Document styles in MS Word and Filtered HTML outputs

Salvette is quite adamant that one should write an e-book from the ground up.  Certainly it makes for a much cleaner document from the outset.  However, on this occasion I acted contrary to his advice, starting with a Word document and exporting it as filtered HTML (but not saving as filtered HTML, which keeps a lot of internal MS Office code and can increase the file size severalfold).  One of the reasons I did this was to avoid having to re-enter over 1000 hyperlinked bookmarks in the index or else modify the Word document in ways that are best left to a text editor.  Besides, I could learn a lot about the structure of a Word document and its characteristics.  I then gradually simplified the HTML.  Along the way I realised that the wysiwyg interface made it easy to develop bad authoring habits such as the manual insertion of spaces and the inconsistent use of styles.

I can illustrate this with a small example.  Thursday’s Lotus includes a glossary of terms with entries in Thai and Romanised Pali (this is included Amazon’s ‘Look Inside’ preview).  The first entry is for Abhidhamma and in Word it looks like:

I had realised that it makes sense to define a style for every distinct type of content, so here I defined one for ‘Glossary Definition’ and chose to display it as indented.  The ‘Modify Styles’ dialog, shows these and other details.

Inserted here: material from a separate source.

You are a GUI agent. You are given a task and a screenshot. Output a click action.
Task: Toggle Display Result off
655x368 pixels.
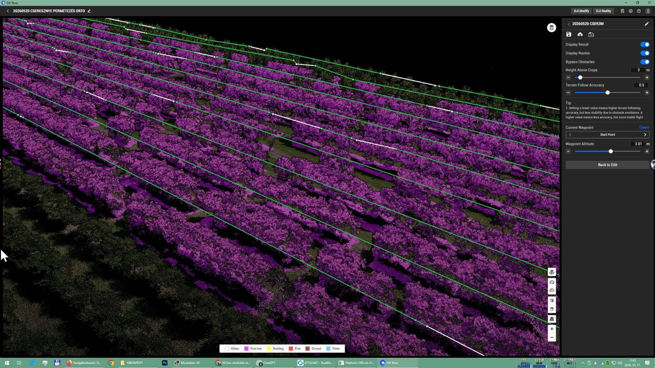tap(645, 44)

Word style dialog box for 'glossary definition' with various customisation options

An indication of the potential issues that would arise in exporting to HTML becomes readily apparent.  For instance, I chose the font face, Gentium Plus, because it has a classical look that works will on paper and it has broad support for glyphs, including characters with diacritics. However, it’s not included as an option in the Kindle.  Underneath the preview window there is a specification of the font support, with explicit reference to Thai language and exact line spacing of 12pt, which I had deliberately chosen as a means to help control the vertical layout because it includes many photographs.  These definitions would not make sense for an e-book. 

When saved by Word as filtered HTML this glossary item was rendered as:

Word filtered HTML code for a glossary entry

It’s a little bloated and the use of physical markup tags, and  , are slightly deprecated, but it is not unmanageable and the main thing is that the structure is sound and it retains all the semantics, including denoting the Thai language instance with a lang=“th” attribute inside a tag.  In fact, surveying the entire document, it appeared that every Thai language instance was denoted this way — useful because it can be used by browsers, e-readers and so on to interpret Thai content distinctly.   One other thing to notice: actually, I had defined two styles: one for the entry term and another for the actual definition, but it became evident that I never got round to using the Glossary entry style.

For a full document, even one that’s of modest sized, the HTML export produces a large single file that can look quite intimidating because the content appears to be engulfed by CSS formatting, starting with masses of font definitions, with numerous built-in Microsoft classes, defining long hierarchies of selectors with many declarations.  Furthermore, as even this small example suggests, there was extensive use of tags, liberally sprinkled across the document.  A lot of this very fine-grained control is to ensure precise print-ready documents, most of which is unwanted for reflowable content. But there extraneous material is applied consistently and it’s a matter of understanding the logic of what is applied and how it was applied.

Cleaning and Preparing (X)HTML for EPUB

So I then began the process of cleaning the HTML, removing font face definitions, unused CSS selectors (there are tools like Dust-Me selectors that give the lowdown) and gradually applying regular expression search/replace to successively removing excess spaces.  There are quite a few tools available that clean HTML, but for EPUB, there are additional assumptions that can be made that affect what to delete and what to replace.  For example, fonts may be converted to use relative sizing (‘em’ units) from fixed points (apart perhaps from titles and headings being positioned relative to top of screen).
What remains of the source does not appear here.